MVC helpers

The other day I was creating a view for a MVC 4 site, and I needed a value from the web config. I thought I would need to get the value from the view itself. At least I thought I did.

The short version of what was going on was that an ajax call was being made from the view to create something on another system that would yield information such as successful, the newly created id, and maybe an error message if something went wrong. The base URL to this other system is stored as a transform value in the web config based on the environment the site is deployed to. Different environment means a different URL. My initial thought was to just build the URL based on the output from the response.

If you’re reading this and thinking that course of action is wrong; you are correct. And I’ll get into why it’s wrong, but first I want to walk through my process. Sometimes when you’re too close to the fire you don’t see the other problems around you. At the time I wasn’t really thinking it through.

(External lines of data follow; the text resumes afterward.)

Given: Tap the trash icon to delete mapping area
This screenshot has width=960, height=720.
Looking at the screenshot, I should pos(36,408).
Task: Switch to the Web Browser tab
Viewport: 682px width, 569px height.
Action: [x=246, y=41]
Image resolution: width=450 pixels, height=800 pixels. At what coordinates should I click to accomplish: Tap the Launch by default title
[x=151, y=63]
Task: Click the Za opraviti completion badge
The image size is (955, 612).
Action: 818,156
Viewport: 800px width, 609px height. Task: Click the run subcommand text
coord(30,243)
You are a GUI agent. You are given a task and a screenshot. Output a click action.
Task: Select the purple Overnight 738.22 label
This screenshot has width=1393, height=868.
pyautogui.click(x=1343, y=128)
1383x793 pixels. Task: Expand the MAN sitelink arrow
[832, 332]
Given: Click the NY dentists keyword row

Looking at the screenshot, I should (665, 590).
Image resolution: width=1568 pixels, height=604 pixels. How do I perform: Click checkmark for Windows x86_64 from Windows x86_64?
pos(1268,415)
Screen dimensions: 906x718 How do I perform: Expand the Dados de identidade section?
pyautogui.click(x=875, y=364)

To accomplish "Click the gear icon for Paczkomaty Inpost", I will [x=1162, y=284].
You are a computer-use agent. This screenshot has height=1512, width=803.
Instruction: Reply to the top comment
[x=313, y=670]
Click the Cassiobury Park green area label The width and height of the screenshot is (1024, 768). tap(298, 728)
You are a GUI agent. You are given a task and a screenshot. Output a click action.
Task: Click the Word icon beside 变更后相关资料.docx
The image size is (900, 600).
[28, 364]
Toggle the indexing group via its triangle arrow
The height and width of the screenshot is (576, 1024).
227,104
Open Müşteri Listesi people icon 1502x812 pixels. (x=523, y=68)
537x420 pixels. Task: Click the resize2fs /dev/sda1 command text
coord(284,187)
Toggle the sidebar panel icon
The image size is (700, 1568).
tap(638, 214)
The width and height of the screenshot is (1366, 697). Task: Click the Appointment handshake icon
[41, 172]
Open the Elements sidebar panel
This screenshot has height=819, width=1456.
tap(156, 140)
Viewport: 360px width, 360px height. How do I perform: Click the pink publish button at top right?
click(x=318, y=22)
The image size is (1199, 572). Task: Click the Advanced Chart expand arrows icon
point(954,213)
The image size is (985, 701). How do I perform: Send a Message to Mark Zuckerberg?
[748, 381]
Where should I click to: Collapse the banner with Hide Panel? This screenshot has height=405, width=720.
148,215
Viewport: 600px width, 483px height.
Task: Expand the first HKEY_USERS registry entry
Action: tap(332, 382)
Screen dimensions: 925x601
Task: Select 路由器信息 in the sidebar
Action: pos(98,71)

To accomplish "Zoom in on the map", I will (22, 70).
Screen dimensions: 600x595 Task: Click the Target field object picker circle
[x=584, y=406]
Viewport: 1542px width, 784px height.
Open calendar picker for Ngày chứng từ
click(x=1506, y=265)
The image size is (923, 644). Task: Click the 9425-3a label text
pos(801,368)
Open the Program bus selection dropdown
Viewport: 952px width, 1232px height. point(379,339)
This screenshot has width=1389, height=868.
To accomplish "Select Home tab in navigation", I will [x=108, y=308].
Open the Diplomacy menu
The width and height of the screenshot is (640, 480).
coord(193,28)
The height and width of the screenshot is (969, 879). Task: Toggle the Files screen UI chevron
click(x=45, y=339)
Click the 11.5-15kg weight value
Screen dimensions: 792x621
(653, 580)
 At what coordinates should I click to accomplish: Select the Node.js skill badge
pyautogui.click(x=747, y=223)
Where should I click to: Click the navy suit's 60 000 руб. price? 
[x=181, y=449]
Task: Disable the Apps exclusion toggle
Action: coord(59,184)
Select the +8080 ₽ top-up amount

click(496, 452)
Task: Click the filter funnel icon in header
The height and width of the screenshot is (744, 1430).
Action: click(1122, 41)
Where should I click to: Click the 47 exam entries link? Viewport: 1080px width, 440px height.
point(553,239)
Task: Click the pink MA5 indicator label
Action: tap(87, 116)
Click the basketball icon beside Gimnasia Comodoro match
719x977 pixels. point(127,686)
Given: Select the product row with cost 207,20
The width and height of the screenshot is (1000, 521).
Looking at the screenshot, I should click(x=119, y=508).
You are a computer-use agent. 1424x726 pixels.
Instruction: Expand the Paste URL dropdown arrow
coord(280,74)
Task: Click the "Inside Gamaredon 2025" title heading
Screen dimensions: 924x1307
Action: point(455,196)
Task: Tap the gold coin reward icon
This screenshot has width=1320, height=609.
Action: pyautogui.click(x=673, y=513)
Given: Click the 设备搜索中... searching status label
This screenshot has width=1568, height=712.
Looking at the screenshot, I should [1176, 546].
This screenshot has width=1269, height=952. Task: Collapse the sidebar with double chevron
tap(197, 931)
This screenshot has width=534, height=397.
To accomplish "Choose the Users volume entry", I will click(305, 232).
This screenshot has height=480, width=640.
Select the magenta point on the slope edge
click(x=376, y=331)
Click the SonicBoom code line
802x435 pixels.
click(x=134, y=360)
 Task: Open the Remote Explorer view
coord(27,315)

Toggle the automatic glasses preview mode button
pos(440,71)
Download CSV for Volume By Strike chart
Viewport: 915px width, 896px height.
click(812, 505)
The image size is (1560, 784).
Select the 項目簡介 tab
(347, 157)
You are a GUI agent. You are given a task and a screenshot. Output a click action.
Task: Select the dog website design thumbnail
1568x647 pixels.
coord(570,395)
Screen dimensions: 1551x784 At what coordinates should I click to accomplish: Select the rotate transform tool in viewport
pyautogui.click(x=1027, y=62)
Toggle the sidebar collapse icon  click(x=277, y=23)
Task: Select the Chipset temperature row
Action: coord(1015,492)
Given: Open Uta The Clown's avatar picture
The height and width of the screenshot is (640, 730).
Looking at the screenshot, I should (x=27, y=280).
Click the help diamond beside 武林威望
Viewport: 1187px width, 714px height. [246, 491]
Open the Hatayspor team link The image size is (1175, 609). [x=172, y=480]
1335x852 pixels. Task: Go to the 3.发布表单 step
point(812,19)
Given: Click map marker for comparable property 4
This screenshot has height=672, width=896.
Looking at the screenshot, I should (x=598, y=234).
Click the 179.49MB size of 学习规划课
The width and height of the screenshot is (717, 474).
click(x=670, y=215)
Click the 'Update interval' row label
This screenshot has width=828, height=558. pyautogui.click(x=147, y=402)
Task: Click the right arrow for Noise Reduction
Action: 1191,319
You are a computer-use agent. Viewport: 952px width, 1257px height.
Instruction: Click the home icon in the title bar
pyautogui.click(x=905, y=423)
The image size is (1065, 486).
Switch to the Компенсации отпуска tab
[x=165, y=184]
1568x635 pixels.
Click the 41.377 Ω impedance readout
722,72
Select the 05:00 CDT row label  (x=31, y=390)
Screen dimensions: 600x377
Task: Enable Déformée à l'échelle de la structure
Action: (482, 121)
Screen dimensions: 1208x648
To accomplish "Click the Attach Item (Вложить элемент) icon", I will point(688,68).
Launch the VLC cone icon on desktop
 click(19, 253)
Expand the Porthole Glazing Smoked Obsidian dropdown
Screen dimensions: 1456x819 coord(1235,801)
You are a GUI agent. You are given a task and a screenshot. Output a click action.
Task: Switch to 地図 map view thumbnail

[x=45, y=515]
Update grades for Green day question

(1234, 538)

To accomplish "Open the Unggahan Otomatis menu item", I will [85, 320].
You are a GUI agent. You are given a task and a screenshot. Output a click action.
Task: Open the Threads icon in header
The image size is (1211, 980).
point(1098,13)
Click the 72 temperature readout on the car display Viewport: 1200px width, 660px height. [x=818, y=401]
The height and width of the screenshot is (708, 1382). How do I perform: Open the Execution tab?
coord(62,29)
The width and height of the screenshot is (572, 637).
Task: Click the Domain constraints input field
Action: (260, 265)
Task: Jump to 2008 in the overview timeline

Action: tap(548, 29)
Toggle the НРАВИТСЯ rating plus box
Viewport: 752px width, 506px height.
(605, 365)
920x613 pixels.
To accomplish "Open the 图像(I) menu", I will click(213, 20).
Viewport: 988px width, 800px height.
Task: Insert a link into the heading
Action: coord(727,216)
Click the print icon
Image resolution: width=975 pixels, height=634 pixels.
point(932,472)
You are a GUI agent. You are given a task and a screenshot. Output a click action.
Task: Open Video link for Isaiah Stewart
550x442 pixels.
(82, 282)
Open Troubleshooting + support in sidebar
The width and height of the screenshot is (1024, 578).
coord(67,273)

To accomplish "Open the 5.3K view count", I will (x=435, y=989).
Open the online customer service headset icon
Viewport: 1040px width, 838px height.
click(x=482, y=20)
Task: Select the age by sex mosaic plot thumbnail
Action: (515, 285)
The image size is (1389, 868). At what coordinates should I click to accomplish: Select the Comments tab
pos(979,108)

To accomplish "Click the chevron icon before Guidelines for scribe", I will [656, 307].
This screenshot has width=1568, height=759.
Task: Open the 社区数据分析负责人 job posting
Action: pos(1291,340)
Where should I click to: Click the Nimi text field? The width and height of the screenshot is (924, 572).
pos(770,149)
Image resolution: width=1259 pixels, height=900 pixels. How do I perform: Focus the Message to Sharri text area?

The first idea that came to me was to create my own helper collection. Something like MyOrgName dot function or MyTeamName dot function. For this example I’ll just call it Adam dot function. The function I was creating was going to get a web config value, so I wanted the helper to be something like @Adam.GetWebConfigValue(“mykey”)

Creating helpers in MVC is really simple. A quick Google search and I found this Microsoft page about doing just that: Creating and Using a Helper in an ASP.NET Web Pages (Razor) Site

The basics of creating a razor helper are to create (if you don’t have one) an App_Code folder for your project and then a .cshtml file that will contain your code for your helper. Following along with what I said before about calling my helper collection @Adam, the file that needs to be created is Adam.cshtml. Inside that file would be this code:

@helper GetWebConfigValue(string key)
{
    var value = System.Configuration.ConfigurationManager.AppSettings[key].ToString();

    @value
}

Using it on a view would be:

@Adam.GetWebConfigValue("mykey")

Warning: Remember that each time you hit the web.config that’s an I/O hit. So even if you were to go this route, you should store this value as a hidden value if you’re going to reuse it throughout the page. Imagine creating a loop with this function inside of it, each loop would cause the system to read the file.

This function works, but is it right? That’s the question that I found myself asking. What other approaches are there? Well you can create an extension for the HtmlHelper built into MVC 4. For this you could create an extensions class and have a method like this:

public static MvcHtmlString GetWebConfigValue(this HtmlHelper helper, string key)
{
    var value = System.Configuration.ConfigurationManager.AppSettings[key].ToString();
    return MvcHtmlString.Create(value);
}

To use this you would call it as if you were using @Html on your view.

@Html.GetWebConfigValue("mykey")

We now have two approaches at solving the same problem. Both are pretty much doing the same thing but they both have pros and cons. Creating you’re own helper using razor is the most portable. It’s just a razor view that can be edited with out needing to be re-compiled. And because it’s a cshtml file, it can be shared or reused in other projects if that is what you are really wanting. If you were on a team that managed multiple MVC projects or even if you were a part of an organization that had teams managing multiple MVC projects and you wanted a way to share common helpers. This is a great idea as a concept; but again, this isn’t really ideal in the context of this method that gets app setting values from the web.config file. This particular method can be abused in a hurry and the result would be performance degradation.

Extending the HtmlHelper is less portable in the sense that it needs to be compiled. It’s still portable if your projects are properly tiered out in a way that this would sit in a base common library. You could then distribute it if you’d like. The down side to this is that you are still leaving the work on the view. Just like the other solution, this method can be abused and cause performance degradation.

The solution I came to was to do the formatting on the back end before the data even gets back to the controller to serve to the view. It’s simple and should have been right there like looking in the fridge for something that’s right in front of you but you still can’t see it.

If my view has the intention of showing a URL then a URL is what needs to be served to it by the view’s model. Earlier I said that the view was getting a success, id, and error message. Really what it should be is success, url, and error message. And if the controller were being fed the data by a service that I didn’t control, I would say it’d be alright for the controller to do the transform of the ID to URL on the controller. However the service layer that is supplying the controller the data is something I can control and make sure that that is where all the work is being done.

What we are looking at is something like: External Service -> Manager -> Controller -> View

My manager class is really what will handle the formatting of the ID to URL for the external system. By doing this I’m opening up this entire process for reuse, because today this method of creating something new on the external service is being passed back to a MVC view. But that’s not to say that tomorrow I’ll need to expose this process through a web API of some sort. In that case my process is already set up and all I would have to do is open up an endpoint for consumption by other services. Looking something like: External Service -> Manager -> Web API

There will always be multiple ways to solve problems with multiple steps to take to get to that solution. Ultimately taking a step back to reflect on what I’m doing has always helped me get to the right solution for the problem.